## Instructions to follow
Search the records for lines that contain the word "screenshot". Copy them all.

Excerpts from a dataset
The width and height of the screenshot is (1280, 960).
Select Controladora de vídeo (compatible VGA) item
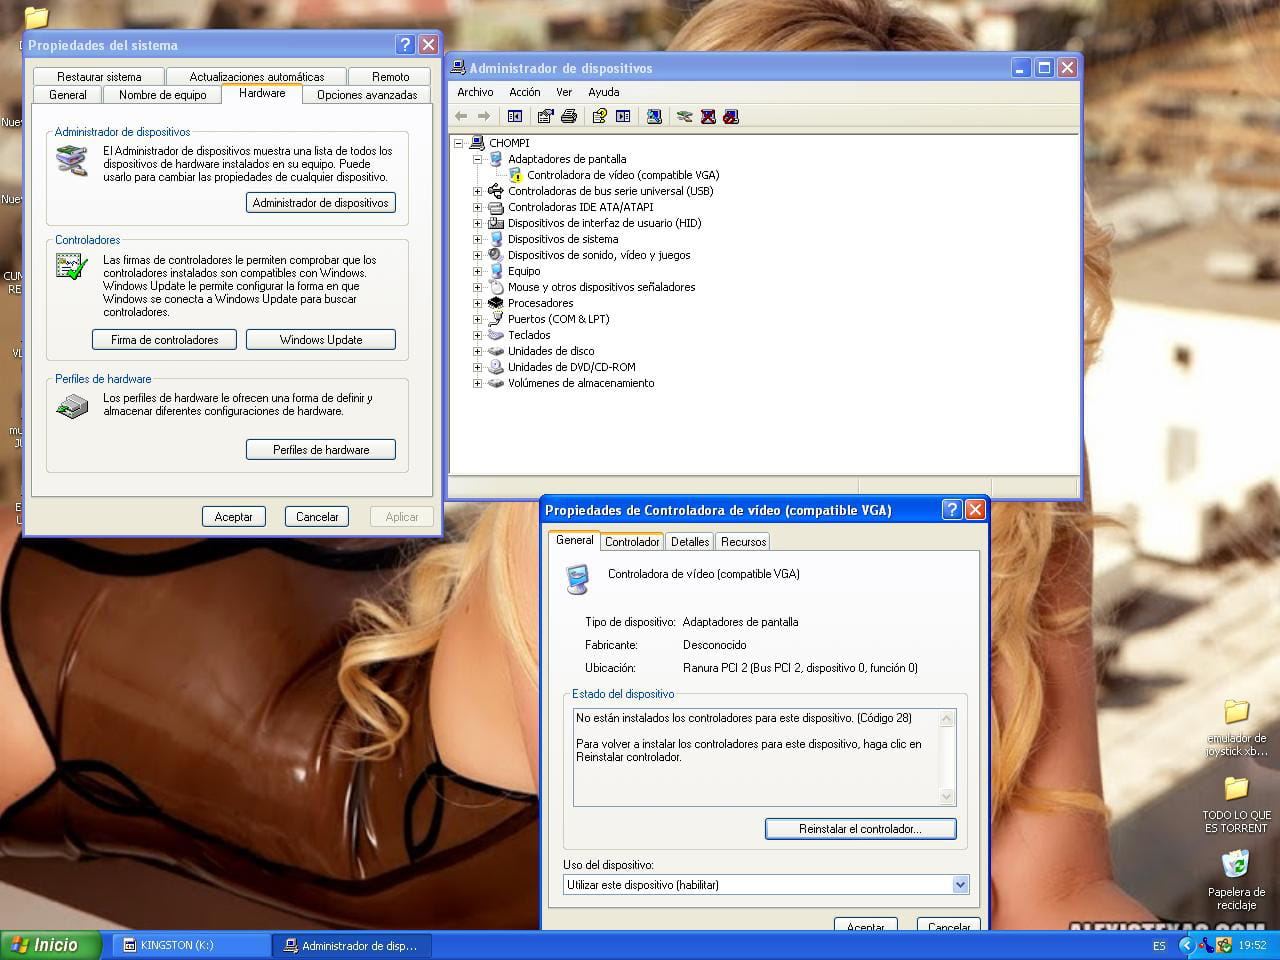coord(622,175)
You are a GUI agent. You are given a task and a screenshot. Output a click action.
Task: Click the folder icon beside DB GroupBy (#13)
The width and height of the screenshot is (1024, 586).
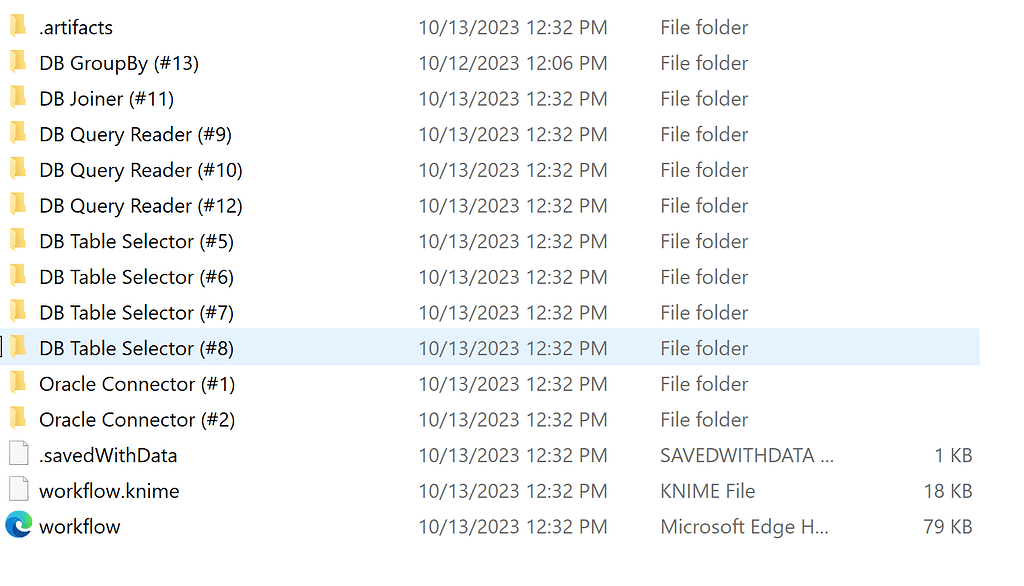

## Response below
The width and height of the screenshot is (1280, 960).
You are a GUI agent. You are given a task and a screenshot. Output a click action.
The width and height of the screenshot is (1024, 586).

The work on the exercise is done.